Pourtant, l'intention se traduisit par de multiples
réalisations structurant le paysage politique - encadrement
de la population, invention de méthodes et d'une «pédagogie»
nouvelles, usage massif de la propagande - qui
ne furent pas seulement destinées à standardiser et
«mettre en uniforme» les individus mais à les remodeler,
sur le plan physique et moral, à partir de valeurs et
d'idéaux. Formation, éducation, rééducation, régénération,
renaissance, «rachat des âmes», palingénésie : la
multiplicité des vocables est à l'image de la diversité des
projets.

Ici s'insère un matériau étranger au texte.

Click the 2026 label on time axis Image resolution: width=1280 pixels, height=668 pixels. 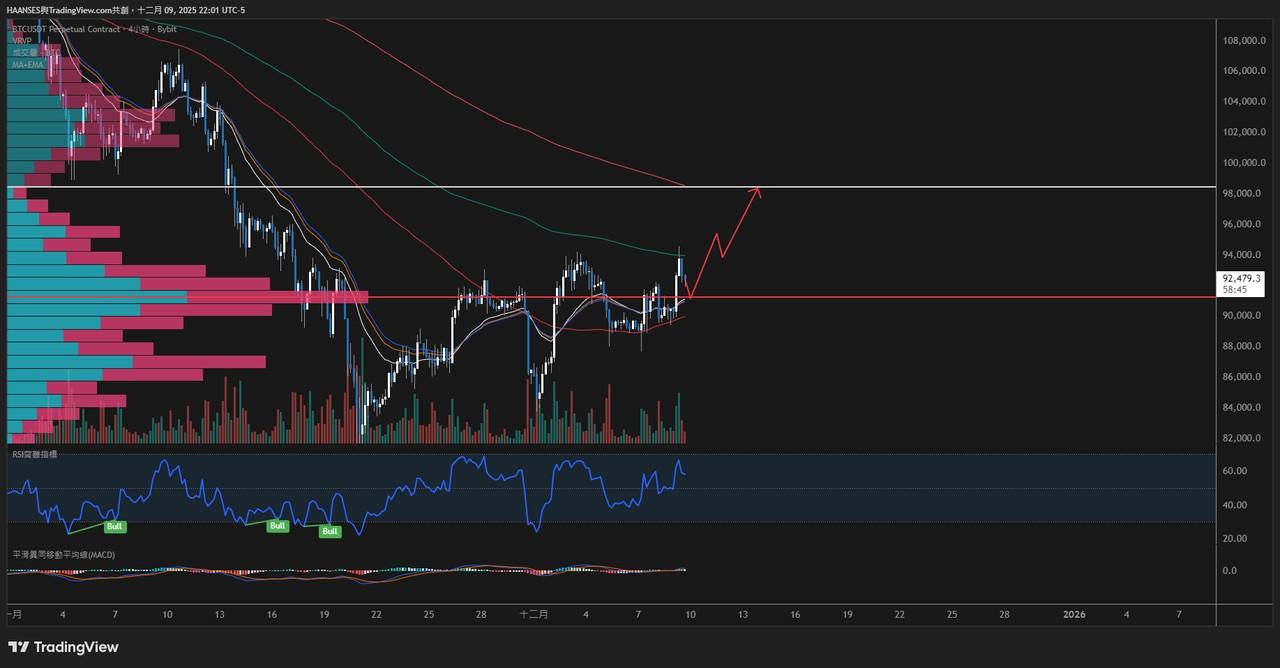coord(1074,614)
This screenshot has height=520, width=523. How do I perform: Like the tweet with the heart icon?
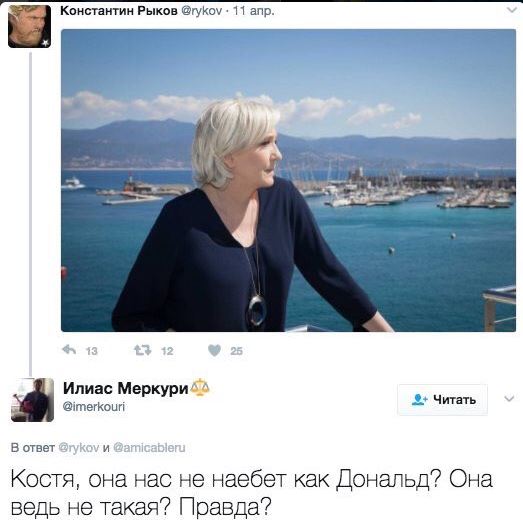coord(214,350)
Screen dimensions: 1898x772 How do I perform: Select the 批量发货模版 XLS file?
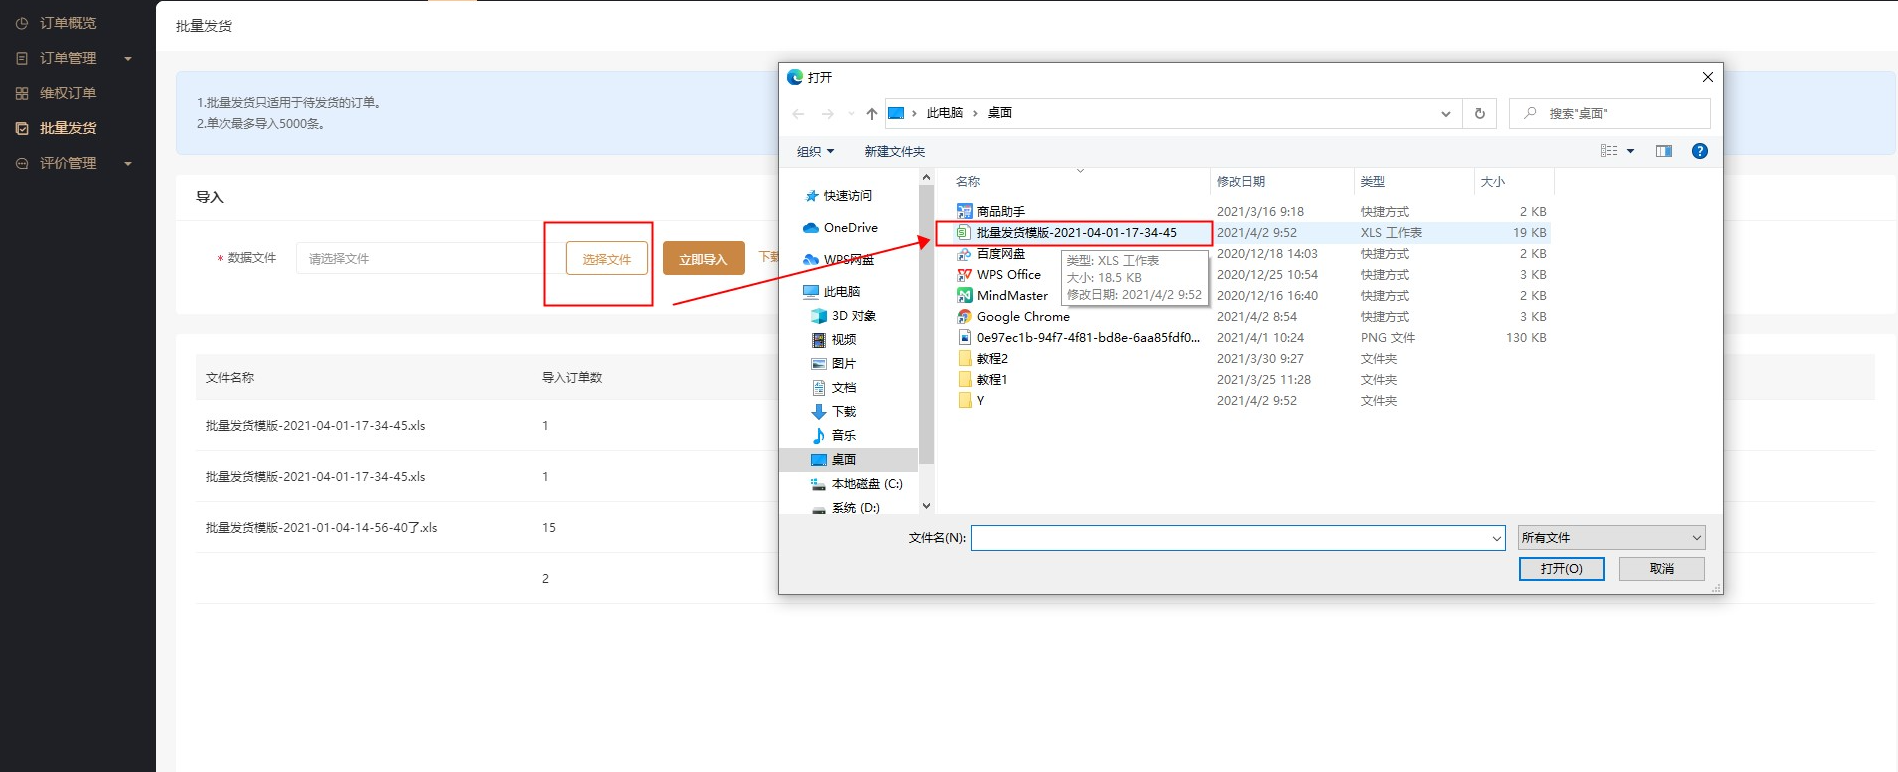1076,233
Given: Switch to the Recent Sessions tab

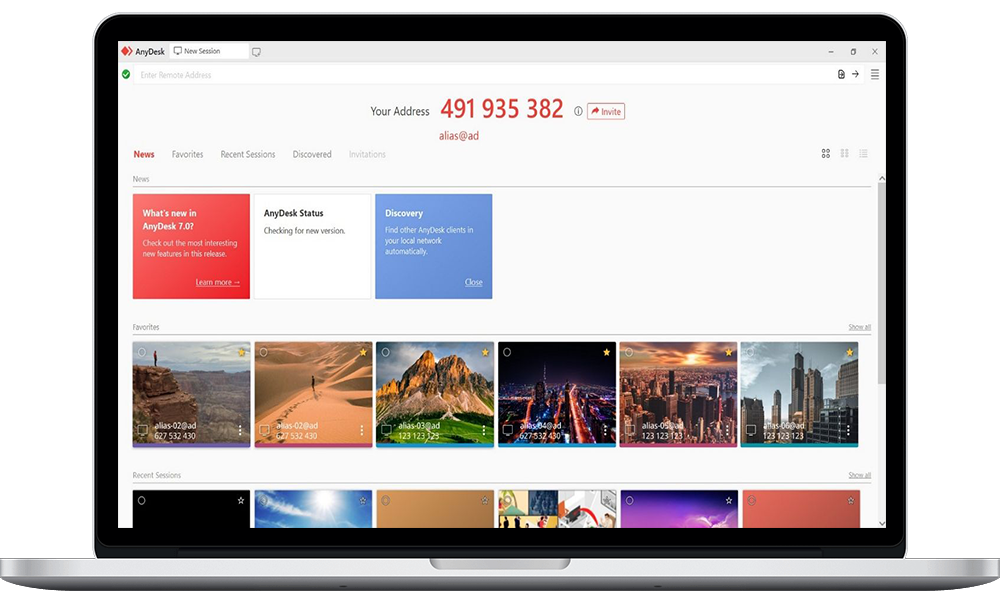Looking at the screenshot, I should [247, 155].
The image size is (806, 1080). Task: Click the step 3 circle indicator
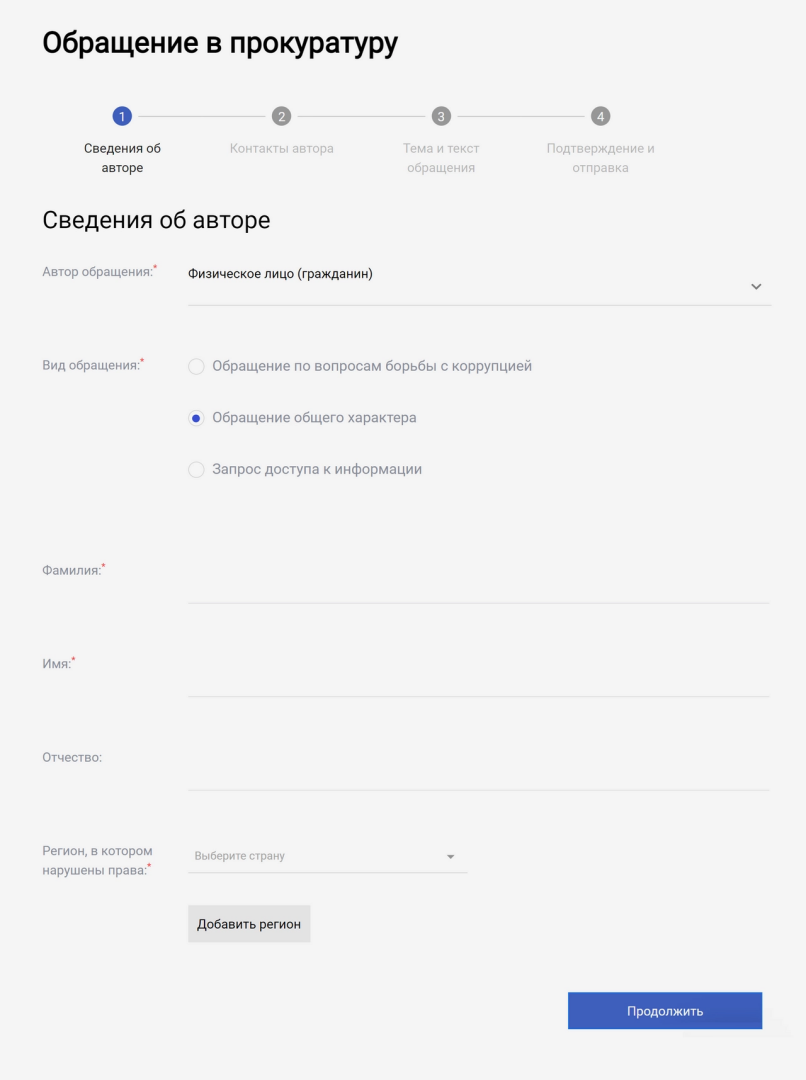tap(441, 117)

Une diversité prenant sa source dans le rapport
entre modernité et tradition, dans le poids des cultures
nationales, dans la capacité de ces régimes à inscrire leur
expérience dans la durée, dans leur marge d'autonomie
sur la scène internationale.
À travers la conception de l'homme nouveau, son
allure, sa posture discrète ou encombrante, le poids
respectif des facteurs biologiques et des déterminations
culturelles, se lisent la parenté, mais aussi les singularités
irréductibles des régimes autoritaires et totalitaires apparentés
au fascisme : Italie fasciste, Allemagne national-socialiste,
Espagne franquiste, Portugal de l'Estado Novo,
État français.
Le présent ouvrage propose, pour la première fois, la
matière d'une réflexion d'histoire comparée sur une
ambition politique et sa mise en oeuvre, située au coeur
même des projets fascistes et totalitaires.